**EXERCISE INSTRUCTIONS**
Print the lines of the entries below from the one with "The width and" through the final line, exactly as they appear. The pictures are not part of the copy.

**RECORDED DATA**
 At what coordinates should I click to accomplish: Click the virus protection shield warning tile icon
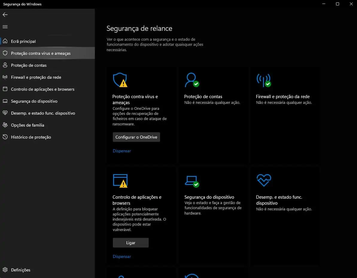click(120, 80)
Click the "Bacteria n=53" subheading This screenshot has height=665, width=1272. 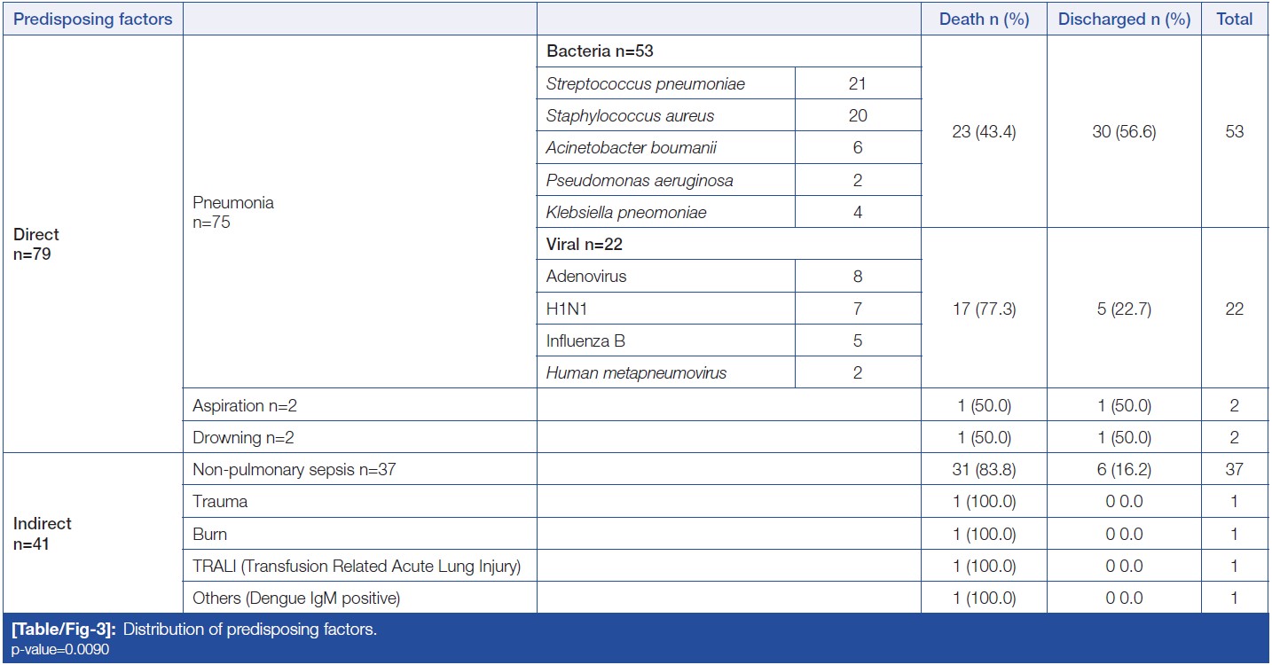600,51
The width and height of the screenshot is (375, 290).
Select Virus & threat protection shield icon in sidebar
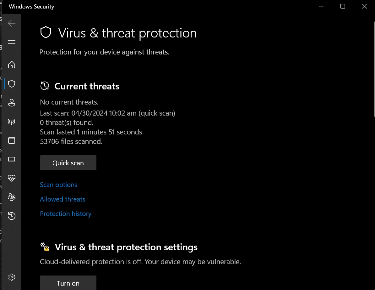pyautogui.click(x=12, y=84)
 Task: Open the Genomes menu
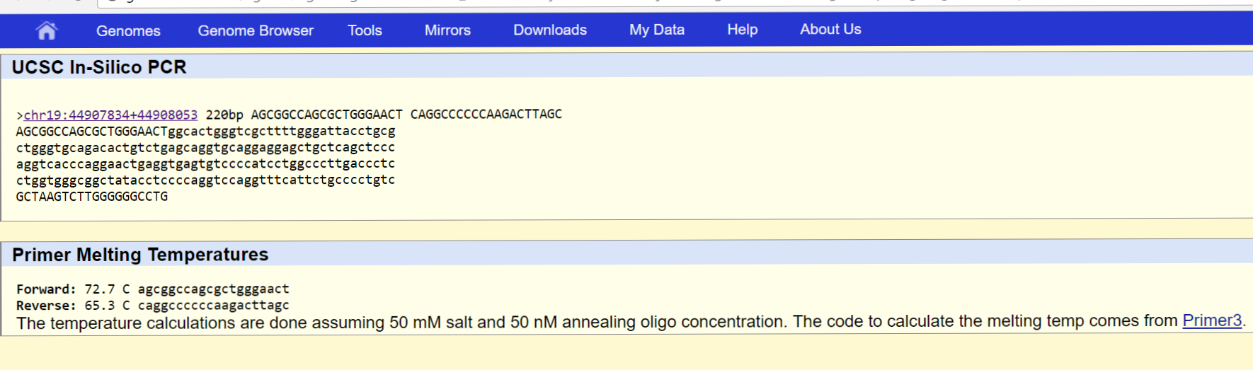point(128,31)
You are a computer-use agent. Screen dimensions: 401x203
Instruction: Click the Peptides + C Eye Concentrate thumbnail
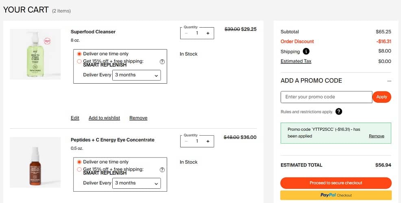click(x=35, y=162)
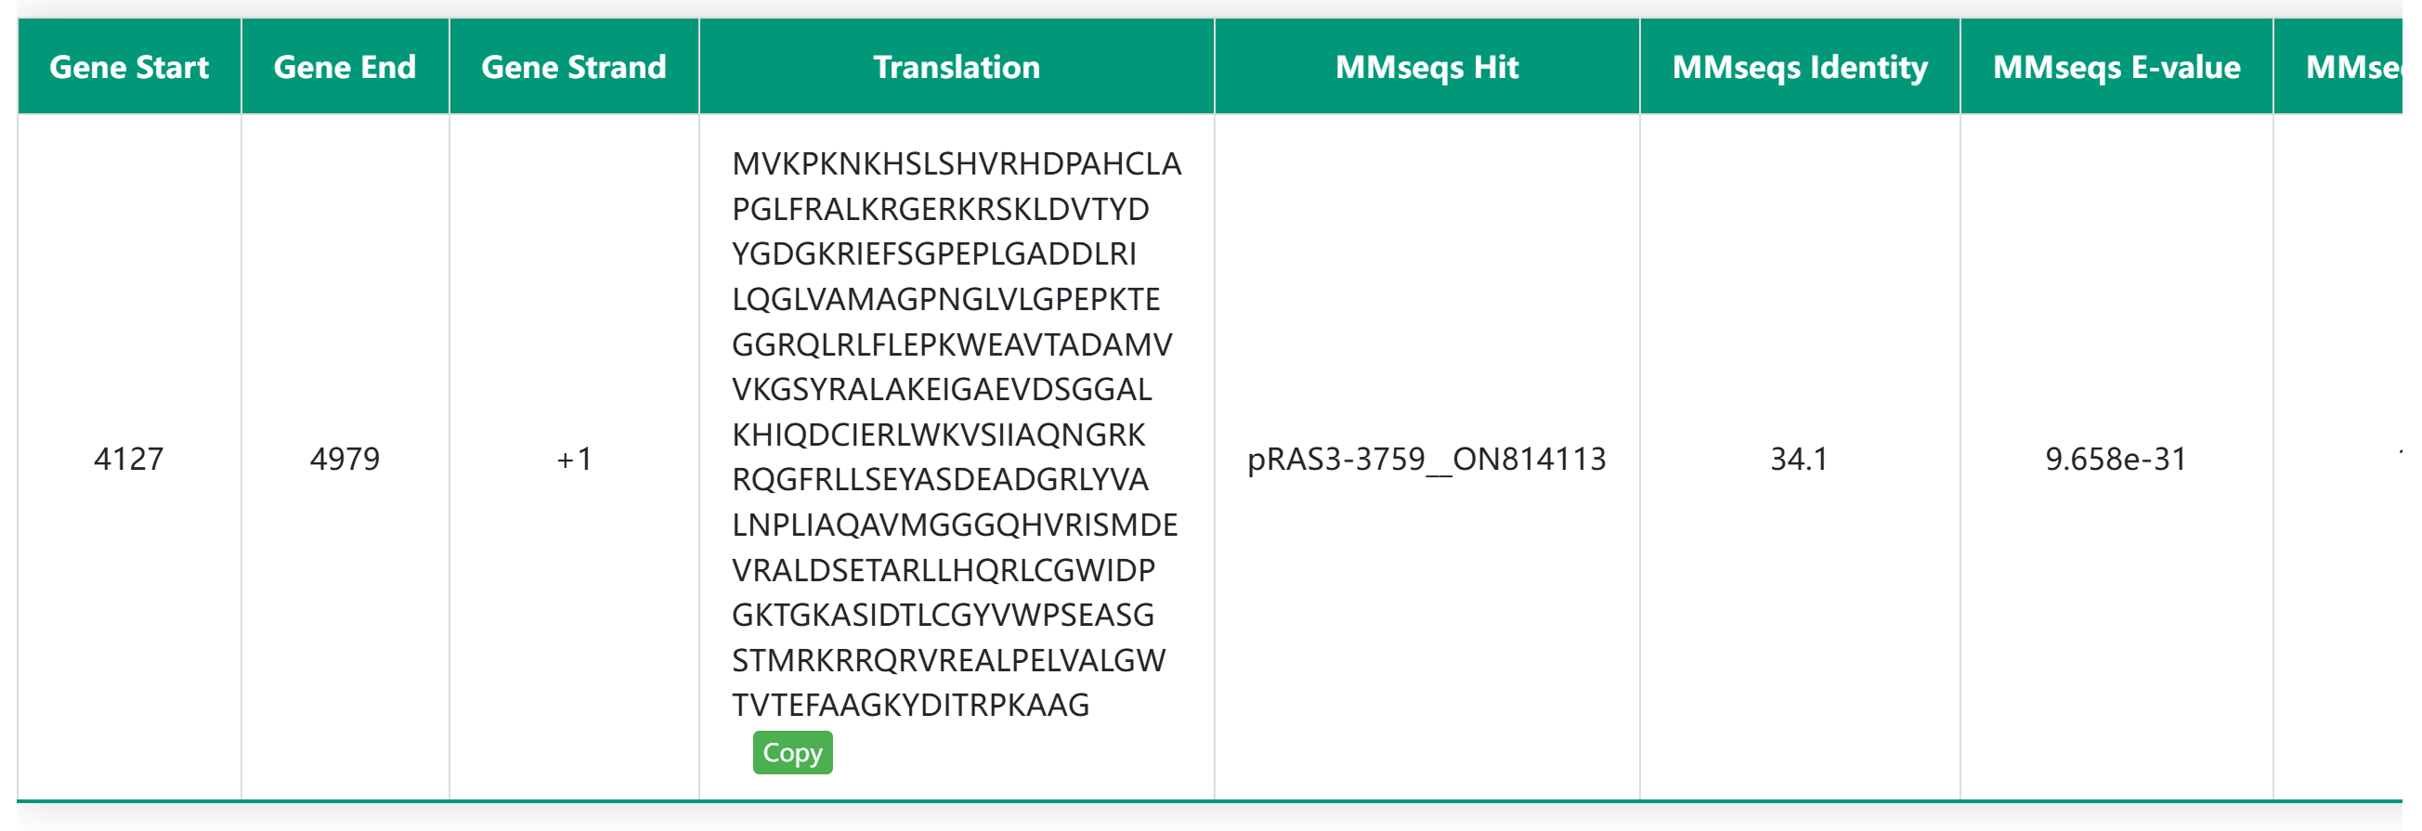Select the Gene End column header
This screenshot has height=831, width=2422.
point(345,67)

**SOLVED EXERCISE**
The width and height of the screenshot is (375, 290).
Select Virus & threat protection shield icon in sidebar
pyautogui.click(x=12, y=84)
 Task: Open the Genomes menu
point(128,31)
You are a computer-use agent. Screen dimensions: 401x203
Instruction: Click the Peptides + C Eye Concentrate thumbnail
click(x=35, y=162)
Select the Gene End column header
This screenshot has height=831, width=2422.
point(345,67)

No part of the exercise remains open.